The situation had become untenable by August 1983. Unsure of their quarterback situation, the Buccaneers traded a number one draft pick to the Cincinnati Bengals for backup quarterback Jack Thompson. On August 9, Williams announced his intention to play the following spring in Tulsa for the Oklahoma Outlaws of the USFL. On his way out of town, the quarterback declared that he hoped Tampa Bay would finish 0-16 without him. The team came pretty darned close, finishing the 1983 campaign a disastrous 2-14.

This all set the stage for Williams' dramatic return to Tampa for a Monday night contest against the Bandits at Tampa Stadium. A local coin dealer named Art Arbutine got into the spirit by offering 50 silver dollars -- worth $750 -- to any Bandit player for each sack of Williams. The offer, made purely out of fun, paled in comparison to the vociferous booing Williams endured by Bandit fans.

Many in the local football-watching populace called Williams greedy and selfish, blaming him for turning his back on the Buccaneers and leaving the team a disaster. Williams got an earful from the majority of the 45,000-plus fans as he took the field for his opening offensive drive against the Bandits.

Despite a chorus of boos, Williams completed six of his first seven pass attempts while leading the Outlaws to touchdown on their opening possession. The quarterback did his part to silence the detractors in the stands by tossing three touchdowns in the first half to keep his team -- a 13.5 point underdog -- within seven points of the Bandits, trailing just 28-21 at the half.

For all his heroics in the first half, however, Williams fared just as poorly in the second half, throwing three interceptions and no additional touchdowns. Williams lost his cool after two of the interceptions, drawing an unsportsmanlike conduct for arguing with a referee and later an unnecessary roughness call for tackling Bandit safety Tim King out of bounds. The later offense resulted in debris being thrown at Williams from spectators behind the visitor's bench.

On the night, Williams finished 25 of 48 for 347 yards with three touchdowns, but it clearly was not enough against a Bandit offensive-machine that racked up a team-record 511 yards of total offense en route to a 48-21 victory.

While local football fans earned a measure of revenge that night, Williams ultimately found redemption in his career by leading the Washington Redskins to a Super Bowl championship in January 1988, earning the game's Most Valuable Player award in the process. The Buccaneers, meanwhile, would endure a string of 14 consecutive losing seasons from 1983-1996.
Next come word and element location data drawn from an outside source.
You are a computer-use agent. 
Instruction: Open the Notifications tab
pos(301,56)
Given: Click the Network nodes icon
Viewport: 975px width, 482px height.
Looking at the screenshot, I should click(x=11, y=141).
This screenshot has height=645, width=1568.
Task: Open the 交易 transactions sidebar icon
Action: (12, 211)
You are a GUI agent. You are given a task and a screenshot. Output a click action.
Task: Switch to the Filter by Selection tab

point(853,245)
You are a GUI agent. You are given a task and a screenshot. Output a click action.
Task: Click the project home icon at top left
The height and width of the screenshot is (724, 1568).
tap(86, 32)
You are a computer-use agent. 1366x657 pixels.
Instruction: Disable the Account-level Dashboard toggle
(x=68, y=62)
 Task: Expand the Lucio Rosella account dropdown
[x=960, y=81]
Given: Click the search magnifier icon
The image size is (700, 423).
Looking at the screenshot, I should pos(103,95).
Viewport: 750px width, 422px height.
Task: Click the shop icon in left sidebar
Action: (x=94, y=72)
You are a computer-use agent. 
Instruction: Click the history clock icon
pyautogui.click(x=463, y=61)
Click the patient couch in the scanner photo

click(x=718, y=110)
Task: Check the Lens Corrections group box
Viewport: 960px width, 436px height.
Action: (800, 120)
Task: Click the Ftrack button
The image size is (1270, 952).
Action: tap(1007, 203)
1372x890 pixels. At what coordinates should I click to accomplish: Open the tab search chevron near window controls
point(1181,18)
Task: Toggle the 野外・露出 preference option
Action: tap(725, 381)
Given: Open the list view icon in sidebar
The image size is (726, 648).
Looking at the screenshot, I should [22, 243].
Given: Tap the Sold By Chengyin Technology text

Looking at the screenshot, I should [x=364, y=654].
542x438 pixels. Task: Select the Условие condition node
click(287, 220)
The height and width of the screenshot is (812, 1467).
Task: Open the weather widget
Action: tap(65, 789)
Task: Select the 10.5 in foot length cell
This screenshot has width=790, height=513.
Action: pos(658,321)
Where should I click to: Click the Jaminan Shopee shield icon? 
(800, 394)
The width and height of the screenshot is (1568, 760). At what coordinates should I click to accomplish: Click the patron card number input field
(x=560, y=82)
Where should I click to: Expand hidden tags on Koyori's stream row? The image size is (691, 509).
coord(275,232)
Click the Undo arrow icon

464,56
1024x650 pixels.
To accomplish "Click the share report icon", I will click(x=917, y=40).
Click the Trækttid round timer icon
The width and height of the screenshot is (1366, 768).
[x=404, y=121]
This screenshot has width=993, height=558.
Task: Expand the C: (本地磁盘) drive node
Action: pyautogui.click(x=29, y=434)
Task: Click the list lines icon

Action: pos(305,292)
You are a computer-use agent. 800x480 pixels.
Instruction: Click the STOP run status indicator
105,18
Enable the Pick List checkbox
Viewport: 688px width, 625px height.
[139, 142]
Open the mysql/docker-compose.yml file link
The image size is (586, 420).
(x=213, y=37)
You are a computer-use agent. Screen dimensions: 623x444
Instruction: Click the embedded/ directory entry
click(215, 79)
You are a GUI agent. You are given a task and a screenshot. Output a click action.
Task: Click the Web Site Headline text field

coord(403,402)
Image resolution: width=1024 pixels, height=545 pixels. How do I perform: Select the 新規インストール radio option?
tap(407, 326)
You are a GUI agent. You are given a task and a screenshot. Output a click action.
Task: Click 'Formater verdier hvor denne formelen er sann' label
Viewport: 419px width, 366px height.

Welcomed back to the Buccaneer family with a front office position in 2004, today Williams serves as the team's Coordinator of Pro Scouting, proving that despite the bad blood and hard feelings of the past, it truly is possible to come home again.

“Coming back to play here was emotional because I felt I never should have left anyway,” Williams recalls today. “Playing the Bandits, who were one of the most productive and well-supported teams in the USFL, made it even better. You knew they’d bring their best because I was coming to town.”

The response from the fans that night, he says, was expected and he doesn’t let that cloud his perspective on the present.

“People weren’t really sure why I left Tampa,” he says. “It was a lot different back then. The team really controlled the spin, not the player. People understand that now though and you go forward.

Some people respect what I did, some maybe not, but at the end of the day you just have to roll with the punches. I have enjoyed my time being back here and the respect that has been given to me.”